▶ RECORDS TO USE:

= Beginning of Section =

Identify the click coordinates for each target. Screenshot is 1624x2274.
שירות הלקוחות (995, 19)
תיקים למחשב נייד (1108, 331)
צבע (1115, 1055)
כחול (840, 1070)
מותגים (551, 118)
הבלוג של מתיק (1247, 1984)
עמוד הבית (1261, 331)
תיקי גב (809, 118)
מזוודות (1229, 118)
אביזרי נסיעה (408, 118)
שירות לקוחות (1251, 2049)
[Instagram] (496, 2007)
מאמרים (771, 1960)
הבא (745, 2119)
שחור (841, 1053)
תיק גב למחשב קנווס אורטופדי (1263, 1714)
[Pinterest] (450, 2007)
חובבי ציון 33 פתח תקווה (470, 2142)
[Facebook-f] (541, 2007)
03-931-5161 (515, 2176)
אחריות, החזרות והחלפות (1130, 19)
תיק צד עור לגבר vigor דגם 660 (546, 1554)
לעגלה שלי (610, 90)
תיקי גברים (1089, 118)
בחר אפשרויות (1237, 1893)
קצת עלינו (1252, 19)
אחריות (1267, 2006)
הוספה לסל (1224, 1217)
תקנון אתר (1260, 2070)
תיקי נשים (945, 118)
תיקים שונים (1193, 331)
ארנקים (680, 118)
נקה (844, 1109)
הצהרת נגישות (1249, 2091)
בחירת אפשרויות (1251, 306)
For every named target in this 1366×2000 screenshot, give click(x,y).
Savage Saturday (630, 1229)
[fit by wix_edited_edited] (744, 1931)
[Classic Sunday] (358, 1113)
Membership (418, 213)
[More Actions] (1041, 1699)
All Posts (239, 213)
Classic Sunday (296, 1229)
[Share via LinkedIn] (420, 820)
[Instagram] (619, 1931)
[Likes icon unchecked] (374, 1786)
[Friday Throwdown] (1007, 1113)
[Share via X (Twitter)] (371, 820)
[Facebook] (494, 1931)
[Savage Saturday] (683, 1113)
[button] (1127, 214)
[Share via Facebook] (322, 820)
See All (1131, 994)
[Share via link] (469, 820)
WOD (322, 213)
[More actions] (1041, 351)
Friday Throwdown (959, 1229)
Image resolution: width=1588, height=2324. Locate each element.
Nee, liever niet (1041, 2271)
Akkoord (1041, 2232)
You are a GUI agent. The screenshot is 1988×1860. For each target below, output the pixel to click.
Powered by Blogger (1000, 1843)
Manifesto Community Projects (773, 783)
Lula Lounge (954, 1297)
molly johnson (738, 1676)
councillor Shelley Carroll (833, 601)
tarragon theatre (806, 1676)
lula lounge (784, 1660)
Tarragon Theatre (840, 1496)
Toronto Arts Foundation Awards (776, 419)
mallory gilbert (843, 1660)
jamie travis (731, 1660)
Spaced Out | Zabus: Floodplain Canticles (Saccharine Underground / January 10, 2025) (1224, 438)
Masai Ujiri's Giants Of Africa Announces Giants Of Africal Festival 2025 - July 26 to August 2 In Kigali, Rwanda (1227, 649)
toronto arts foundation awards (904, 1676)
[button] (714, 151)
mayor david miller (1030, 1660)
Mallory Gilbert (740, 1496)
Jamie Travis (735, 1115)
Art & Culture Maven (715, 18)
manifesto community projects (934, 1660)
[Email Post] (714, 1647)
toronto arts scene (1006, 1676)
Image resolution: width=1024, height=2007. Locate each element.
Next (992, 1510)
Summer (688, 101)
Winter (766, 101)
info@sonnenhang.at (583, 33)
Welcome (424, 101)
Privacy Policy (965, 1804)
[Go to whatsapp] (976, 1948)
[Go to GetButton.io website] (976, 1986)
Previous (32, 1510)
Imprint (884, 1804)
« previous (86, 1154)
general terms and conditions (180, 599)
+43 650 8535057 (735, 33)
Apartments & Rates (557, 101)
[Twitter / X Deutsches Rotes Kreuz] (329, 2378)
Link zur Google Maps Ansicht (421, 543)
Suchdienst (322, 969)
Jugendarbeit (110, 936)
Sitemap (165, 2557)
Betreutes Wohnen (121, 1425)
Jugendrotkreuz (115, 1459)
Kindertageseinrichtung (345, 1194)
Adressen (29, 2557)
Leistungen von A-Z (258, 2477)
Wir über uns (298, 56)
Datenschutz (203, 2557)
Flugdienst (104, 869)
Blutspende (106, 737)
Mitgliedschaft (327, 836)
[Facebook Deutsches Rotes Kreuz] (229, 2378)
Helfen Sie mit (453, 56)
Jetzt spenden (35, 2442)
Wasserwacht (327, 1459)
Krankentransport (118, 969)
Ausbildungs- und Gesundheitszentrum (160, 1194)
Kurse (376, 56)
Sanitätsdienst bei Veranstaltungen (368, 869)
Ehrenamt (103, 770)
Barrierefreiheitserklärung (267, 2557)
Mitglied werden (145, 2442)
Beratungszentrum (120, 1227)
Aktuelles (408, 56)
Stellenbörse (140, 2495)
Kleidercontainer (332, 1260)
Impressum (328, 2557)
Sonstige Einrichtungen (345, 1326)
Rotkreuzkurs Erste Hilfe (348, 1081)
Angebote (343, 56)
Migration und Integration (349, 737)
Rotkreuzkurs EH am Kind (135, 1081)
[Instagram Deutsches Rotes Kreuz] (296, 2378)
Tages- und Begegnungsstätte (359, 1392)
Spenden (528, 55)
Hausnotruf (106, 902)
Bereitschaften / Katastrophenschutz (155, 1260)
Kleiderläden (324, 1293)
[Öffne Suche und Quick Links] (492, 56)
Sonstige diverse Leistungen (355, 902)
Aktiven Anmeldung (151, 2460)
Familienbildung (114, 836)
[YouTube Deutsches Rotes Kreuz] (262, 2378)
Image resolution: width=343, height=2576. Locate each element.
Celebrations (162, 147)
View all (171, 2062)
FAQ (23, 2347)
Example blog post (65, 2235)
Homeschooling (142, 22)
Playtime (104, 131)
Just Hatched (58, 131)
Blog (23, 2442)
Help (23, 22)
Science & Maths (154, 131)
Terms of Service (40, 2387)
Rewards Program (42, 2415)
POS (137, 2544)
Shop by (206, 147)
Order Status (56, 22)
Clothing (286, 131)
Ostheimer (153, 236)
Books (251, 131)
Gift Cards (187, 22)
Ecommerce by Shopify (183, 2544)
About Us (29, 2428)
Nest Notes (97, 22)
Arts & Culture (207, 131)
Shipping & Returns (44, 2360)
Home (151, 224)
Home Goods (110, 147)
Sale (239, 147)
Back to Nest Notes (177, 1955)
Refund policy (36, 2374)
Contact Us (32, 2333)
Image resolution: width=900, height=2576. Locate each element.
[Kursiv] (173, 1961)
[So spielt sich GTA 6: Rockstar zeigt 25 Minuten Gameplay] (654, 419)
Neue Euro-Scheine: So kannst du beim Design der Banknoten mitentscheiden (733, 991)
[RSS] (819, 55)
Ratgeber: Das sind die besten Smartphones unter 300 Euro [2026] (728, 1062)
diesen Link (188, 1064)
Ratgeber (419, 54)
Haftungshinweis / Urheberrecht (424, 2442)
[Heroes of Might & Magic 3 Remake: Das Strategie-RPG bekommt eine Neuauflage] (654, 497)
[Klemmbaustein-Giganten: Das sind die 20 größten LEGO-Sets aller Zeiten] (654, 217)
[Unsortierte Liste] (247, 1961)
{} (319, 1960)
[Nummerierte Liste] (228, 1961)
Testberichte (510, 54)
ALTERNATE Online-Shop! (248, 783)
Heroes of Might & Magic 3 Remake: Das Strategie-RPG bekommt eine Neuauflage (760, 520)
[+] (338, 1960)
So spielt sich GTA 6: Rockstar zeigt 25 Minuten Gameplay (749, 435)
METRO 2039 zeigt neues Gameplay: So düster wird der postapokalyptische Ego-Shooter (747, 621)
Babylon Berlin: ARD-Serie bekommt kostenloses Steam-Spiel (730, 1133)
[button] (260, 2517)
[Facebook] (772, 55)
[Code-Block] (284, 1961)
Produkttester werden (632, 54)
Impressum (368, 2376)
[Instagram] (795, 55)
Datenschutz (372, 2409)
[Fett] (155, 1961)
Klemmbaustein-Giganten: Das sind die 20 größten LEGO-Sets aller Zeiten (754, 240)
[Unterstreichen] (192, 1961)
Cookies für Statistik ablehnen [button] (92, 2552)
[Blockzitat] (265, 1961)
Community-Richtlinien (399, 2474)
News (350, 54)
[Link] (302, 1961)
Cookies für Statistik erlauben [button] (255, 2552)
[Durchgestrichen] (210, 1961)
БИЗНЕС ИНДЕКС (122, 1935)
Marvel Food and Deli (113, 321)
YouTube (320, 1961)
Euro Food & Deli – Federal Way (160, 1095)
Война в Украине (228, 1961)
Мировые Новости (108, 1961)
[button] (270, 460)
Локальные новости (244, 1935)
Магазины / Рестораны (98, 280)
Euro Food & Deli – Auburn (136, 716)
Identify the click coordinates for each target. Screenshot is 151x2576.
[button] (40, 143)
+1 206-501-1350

= End of Section =

▶ ACTIVITY: Would you please copy, word for word, everything above from the line containing "Krankentransport (118, 969)" down to the line containing "ALTERNATE Online-Shop! (248, 783)", those two lines included?

▶ ANSWER TO THIS EXERCISE:
Krankentransport (118, 969)
Ausbildungs- und Gesundheitszentrum (160, 1194)
Kurse (376, 56)
Sanitätsdienst bei Veranstaltungen (368, 869)
Ehrenamt (103, 770)
Barrierefreiheitserklärung (267, 2557)
Mitglied werden (145, 2442)
Beratungszentrum (120, 1227)
Aktuelles (408, 56)
Stellenbörse (140, 2495)
Kleidercontainer (332, 1260)
Impressum (328, 2557)
Sonstige Einrichtungen (345, 1326)
Rotkreuzkurs Erste Hilfe (348, 1081)
Angebote (343, 56)
Migration und Integration (349, 737)
Rotkreuzkurs EH am Kind (135, 1081)
[Instagram Deutsches Rotes Kreuz] (296, 2378)
Tages- und Begegnungsstätte (359, 1392)
Spenden (528, 55)
Hausnotruf (106, 902)
Bereitschaften / Katastrophenschutz (155, 1260)
Kleiderläden (324, 1293)
[Öffne Suche und Quick Links] (492, 56)
Sonstige diverse Leistungen (355, 902)
Aktiven Anmeldung (151, 2460)
Familienbildung (114, 836)
[YouTube Deutsches Rotes Kreuz] (262, 2378)
Image resolution: width=343, height=2576. Locate each element.
Celebrations (162, 147)
View all (171, 2062)
FAQ (23, 2347)
Example blog post (65, 2235)
Homeschooling (142, 22)
Playtime (104, 131)
Just Hatched (58, 131)
Blog (23, 2442)
Help (23, 22)
Science & Maths (154, 131)
Terms of Service (40, 2387)
Rewards Program (42, 2415)
POS (137, 2544)
Shop by (206, 147)
Order Status (56, 22)
Clothing (286, 131)
Ostheimer (153, 236)
Books (251, 131)
Gift Cards (187, 22)
Ecommerce by Shopify (183, 2544)
About Us (29, 2428)
Nest Notes (97, 22)
Arts & Culture (207, 131)
Shipping & Returns (44, 2360)
Home (151, 224)
Home Goods (110, 147)
Sale (239, 147)
Back to Nest Notes (177, 1955)
Refund policy (36, 2374)
Contact Us (32, 2333)
Image resolution: width=900, height=2576. Locate each element.
[Kursiv] (173, 1961)
[So spielt sich GTA 6: Rockstar zeigt 25 Minuten Gameplay] (654, 419)
Neue Euro-Scheine: So kannst du beim Design der Banknoten mitentscheiden (733, 991)
[RSS] (819, 55)
Ratgeber: Das sind die besten Smartphones unter 300 Euro [2026] (728, 1062)
diesen Link (188, 1064)
Ratgeber (419, 54)
Haftungshinweis / Urheberrecht (424, 2442)
[Heroes of Might & Magic 3 Remake: Das Strategie-RPG bekommt eine Neuauflage] (654, 497)
[Klemmbaustein-Giganten: Das sind die 20 größten LEGO-Sets aller Zeiten] (654, 217)
[Unsortierte Liste] (247, 1961)
{} (319, 1960)
[Nummerierte Liste] (228, 1961)
Testberichte (510, 54)
ALTERNATE Online-Shop! (248, 783)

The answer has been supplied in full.